C'est également en ce sens qu'intervient un psychologue lorsqu'il signale que beaucoup de laboratoires étrangers figurent sur le Web, tandis que très peu de laboratoires français y sont représentés.

Utiliser Internet lorsque l'on travaille sur des périodes anciennes ou sur des sujets moins contemporains revêt aussi des difficultés. "Dès qu'on travaille sur des sujets qui ont un passé, par exemple les classes sociales, les générations ou les cohortes, la version Internet s'arrête assez vite", affirme un sociologue. En revanche, la plupart des ressources en ligne, hormis celles à caractère bibliographique, relève de l'époque contemporaine, ce qui a notamment permis, dans le cadre de cette étude, de trouver plusieurs documents électroniques de références sur le sujet.


4.1.3 Une facilité de traitement de l'information

Des nouvelles technologies de l'information et de la communication, Roger Chartier écrivait que "la révolution de notre présent (...) ne modifie pas seulement la technique de reproduction du texte, mais aussi les structures et les formes mêmes du support qui le communique à ses lecteurs. (...) Avec l'écran, substitué au codex, le bouleversement est plus radical puisque ce sont les modes d'organisation, de structuration, de consultation du sué port de l'écrit qui se trouvent modifiés. (...) En effet, chaque forme, chaque support, chaque structure de la transmission et de la réception de l'écrit affecte profondément ses possibles usages et interprétations70.

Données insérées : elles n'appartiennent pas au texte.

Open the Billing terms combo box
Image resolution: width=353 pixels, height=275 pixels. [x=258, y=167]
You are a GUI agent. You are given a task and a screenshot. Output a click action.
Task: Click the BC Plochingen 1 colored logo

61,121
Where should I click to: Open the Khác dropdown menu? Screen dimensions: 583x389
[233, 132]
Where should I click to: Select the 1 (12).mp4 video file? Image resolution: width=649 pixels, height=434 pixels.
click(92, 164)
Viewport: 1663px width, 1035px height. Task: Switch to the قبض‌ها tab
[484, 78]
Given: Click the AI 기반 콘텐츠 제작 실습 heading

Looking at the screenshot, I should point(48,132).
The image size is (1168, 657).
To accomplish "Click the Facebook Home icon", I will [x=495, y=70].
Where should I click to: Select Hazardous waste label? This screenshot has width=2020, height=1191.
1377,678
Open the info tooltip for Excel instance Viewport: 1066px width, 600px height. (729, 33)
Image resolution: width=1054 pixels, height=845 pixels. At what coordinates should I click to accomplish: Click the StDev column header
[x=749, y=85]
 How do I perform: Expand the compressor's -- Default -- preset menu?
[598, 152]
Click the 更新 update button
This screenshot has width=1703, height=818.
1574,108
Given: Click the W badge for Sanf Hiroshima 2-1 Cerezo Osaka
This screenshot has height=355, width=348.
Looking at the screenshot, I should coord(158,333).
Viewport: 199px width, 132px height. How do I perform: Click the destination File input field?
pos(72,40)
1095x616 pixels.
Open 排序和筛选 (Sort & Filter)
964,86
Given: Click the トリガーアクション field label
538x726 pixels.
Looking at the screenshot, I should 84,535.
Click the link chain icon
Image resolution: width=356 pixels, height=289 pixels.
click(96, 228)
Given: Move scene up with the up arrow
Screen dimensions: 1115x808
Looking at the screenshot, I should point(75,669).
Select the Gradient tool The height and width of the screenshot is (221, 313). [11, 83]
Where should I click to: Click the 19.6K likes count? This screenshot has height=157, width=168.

L'outil électronique ouvre, de ce fait, de nouvelles perspectives pour traiter l'information, de nouvelles procédures sont possibles pour s'acquitter de tâche qui étaient auparavant plus complexes.

a. de nouveaux moyens pour un archivage de l'information

L'ordinateur peut s'utiliser comme une véritable mémoire, une boîte dans laquelle se trouvent rassemblés tous les documents (à la seule condition qu'ils soient sous forme électronique) nécessaires à son travail. Par une simple fonction de sauvegarde, il devient alors facile d'alimenter ce centre de ressources de nouvelles informations.

L'utilisation d'Internet, qui a pour caractéristique de ne manipuler que des documents informatiques, peut se concevoir facilement dans une perspective de collecte de données en vue d'enrichir sa propre base.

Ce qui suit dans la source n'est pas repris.